-- WRITTEN INSTRUCTION --
Output the lines from the one containing "The height and" through the one containing "Instruction: Open Fahrzeuge" without any changes, and output nothing besides those lines.
══ RECORD LIST ══
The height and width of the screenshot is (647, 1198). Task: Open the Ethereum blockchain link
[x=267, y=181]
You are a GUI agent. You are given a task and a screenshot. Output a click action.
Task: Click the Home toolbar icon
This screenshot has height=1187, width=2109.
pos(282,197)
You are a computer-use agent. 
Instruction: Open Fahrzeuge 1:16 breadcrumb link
═══
══ RECORD LIST ══
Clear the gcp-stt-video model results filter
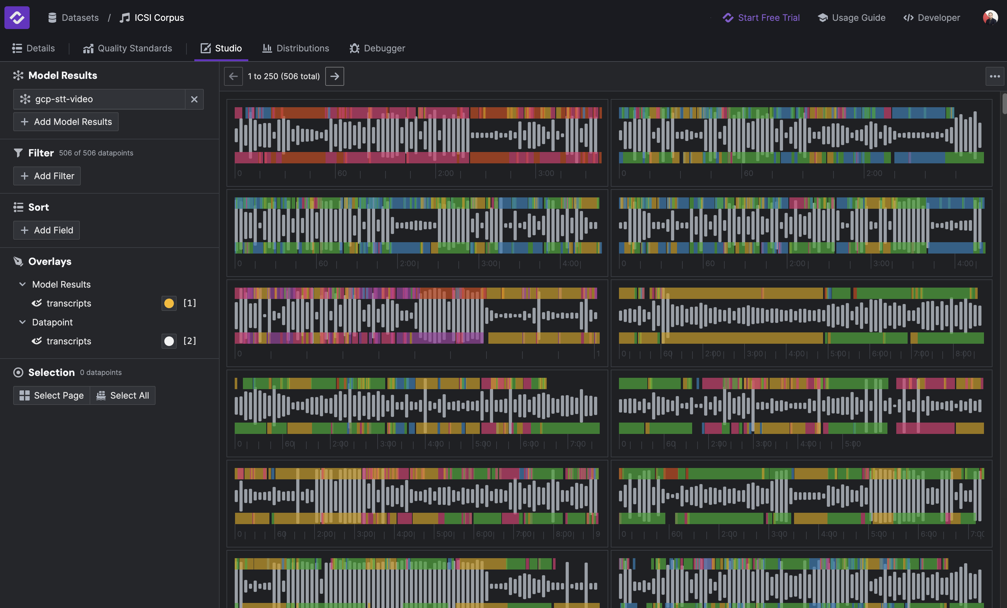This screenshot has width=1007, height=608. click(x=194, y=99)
═══
══ RECORD LIST ══
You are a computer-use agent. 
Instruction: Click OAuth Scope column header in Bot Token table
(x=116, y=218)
═══
-- SOLUTION TO THIS PROBLEM --
The height and width of the screenshot is (647, 1198). Task: Open the Ethereum blockchain link
[x=267, y=181]
You are a GUI agent. You are given a task and a screenshot. Output a click action.
Task: Click the Home toolbar icon
This screenshot has height=1187, width=2109.
pos(282,197)
You are a computer-use agent. 
Instruction: Open Fahrzeuge 1:16 breadcrumb link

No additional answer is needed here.